Makes perfect sense. Hasbro puts no labor or money in. They just get the licensing fee and don’t have to pay anyone for the labor. Not a very good analogy. It’s more like Tom approaches Showtime about wanting to do a game based on Dexter and gives them money for it. All showtime is investing is a lawyer to go “approved” when Tom submits his product, which is significantly less than the money a company like Hasbro would need to develop and publish the books and get them on the shelves.


----------



## teitan (Aug 27, 2021)

Argyle King said:


> D20 + a skill die sounds a little bit like the Proficiency Dice alternate rule for D&D.
> 
> The ladder of dice sounds like a very different direction.
> 
> I'm curious to see what the writing style is like for the fluff.



Sounds like classic alternity to me.


----------



## Dungeonosophy (Aug 27, 2021)

ElisaTeague said:


> Hey all! Elisa Teague, here, the Senior Producer of Roleplaying Games over at Renegade Game Studios!
> 
> I'm happy to field any questions you may have about our new and exciting upcoming RPGs, but I want to make sure there is no confusion: Essence20 is an RPG system designed and published by Renegade Game Studios, and we have no affiliation with WotC and D&D, despite that we happen to license a few of Hasbro's other brands for our games.
> 
> ...



Thanks for sharing!​I added those three games to The world's most complete directory of tabletop RPG depictions of fictive worlds which originated in other media.
Looking forward to seeing the system! Looks to be refreshingly math-lite, while using the fun polyhedral dice (not to mention the d2!).​


----------



## THEMNGMNT (Aug 27, 2021)

Sounds like a cool system mechanically.


----------



## Argyle King (Aug 27, 2021)

Was Star Wars Saga Edition made by WoTC?


----------



## Dire Bare (Aug 27, 2021)

Argyle King said:


> Was Star Wars Saga Edition made by WoTC?

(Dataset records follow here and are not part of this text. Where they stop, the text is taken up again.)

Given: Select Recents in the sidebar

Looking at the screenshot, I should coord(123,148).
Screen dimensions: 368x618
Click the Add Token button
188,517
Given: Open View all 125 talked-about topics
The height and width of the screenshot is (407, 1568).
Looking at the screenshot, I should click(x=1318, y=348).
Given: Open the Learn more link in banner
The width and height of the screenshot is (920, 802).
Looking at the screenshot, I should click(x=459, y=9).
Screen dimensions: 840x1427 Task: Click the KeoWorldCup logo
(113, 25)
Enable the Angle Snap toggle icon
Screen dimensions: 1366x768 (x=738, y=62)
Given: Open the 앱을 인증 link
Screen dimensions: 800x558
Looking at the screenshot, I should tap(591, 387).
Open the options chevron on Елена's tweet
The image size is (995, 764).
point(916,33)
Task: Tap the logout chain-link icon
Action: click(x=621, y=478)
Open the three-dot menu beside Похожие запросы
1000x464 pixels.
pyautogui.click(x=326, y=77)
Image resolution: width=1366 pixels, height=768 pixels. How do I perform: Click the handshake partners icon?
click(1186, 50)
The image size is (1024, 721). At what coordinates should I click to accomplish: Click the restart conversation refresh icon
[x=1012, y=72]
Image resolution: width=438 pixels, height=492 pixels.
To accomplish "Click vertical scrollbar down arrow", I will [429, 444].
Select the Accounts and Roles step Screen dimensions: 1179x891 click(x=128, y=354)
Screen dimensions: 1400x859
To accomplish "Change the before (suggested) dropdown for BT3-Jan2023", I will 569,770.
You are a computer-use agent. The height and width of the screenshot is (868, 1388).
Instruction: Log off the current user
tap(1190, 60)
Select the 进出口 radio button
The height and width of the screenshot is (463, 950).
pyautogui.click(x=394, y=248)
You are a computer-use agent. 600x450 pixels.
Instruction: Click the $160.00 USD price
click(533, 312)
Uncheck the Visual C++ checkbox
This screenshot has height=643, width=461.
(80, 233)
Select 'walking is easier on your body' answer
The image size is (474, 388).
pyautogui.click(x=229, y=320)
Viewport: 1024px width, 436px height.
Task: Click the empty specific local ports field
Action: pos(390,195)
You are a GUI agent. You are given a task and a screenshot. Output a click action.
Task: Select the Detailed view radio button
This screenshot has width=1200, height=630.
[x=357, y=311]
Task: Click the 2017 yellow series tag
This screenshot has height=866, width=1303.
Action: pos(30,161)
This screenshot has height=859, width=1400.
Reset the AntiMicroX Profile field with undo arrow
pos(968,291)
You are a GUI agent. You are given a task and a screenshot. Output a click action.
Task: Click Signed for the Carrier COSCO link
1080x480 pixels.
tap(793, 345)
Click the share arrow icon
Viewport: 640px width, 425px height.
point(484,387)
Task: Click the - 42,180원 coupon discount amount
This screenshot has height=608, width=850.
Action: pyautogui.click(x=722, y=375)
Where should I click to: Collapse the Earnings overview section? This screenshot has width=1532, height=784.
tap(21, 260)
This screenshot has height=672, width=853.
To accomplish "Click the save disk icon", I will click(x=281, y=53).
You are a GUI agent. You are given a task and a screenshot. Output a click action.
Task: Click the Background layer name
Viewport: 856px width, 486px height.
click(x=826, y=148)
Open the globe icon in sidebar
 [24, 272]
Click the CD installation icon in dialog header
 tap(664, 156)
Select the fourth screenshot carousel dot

Yes. WotC developed three d20 versions or editions of the Star Wars RPG, including the Saga Edition.


----------



## Argyle King (Aug 27, 2021)

Dire Bare said:


> Yes. WotC developed three d20 versions or editions of the Star Wars RPG, including the Saga Edition.




Thanks. I couldn't remember if it was WoTC or a different company. I remember claims (which turned out to be kinda true) that Saga was a way to test ideas for D&D 4E.


----------



## Dire Bare (Aug 27, 2021)

Helpful NPC Thom said:


> Let's pray there's a failure to launch.



Nah. Why would I wish misfortune on others?

I wish Renegade and their upcoming RPGs all the success in the world. If any of their games end up not being to my tastes, that's okay, it's not all about me. There are a lot of games out there to play instead.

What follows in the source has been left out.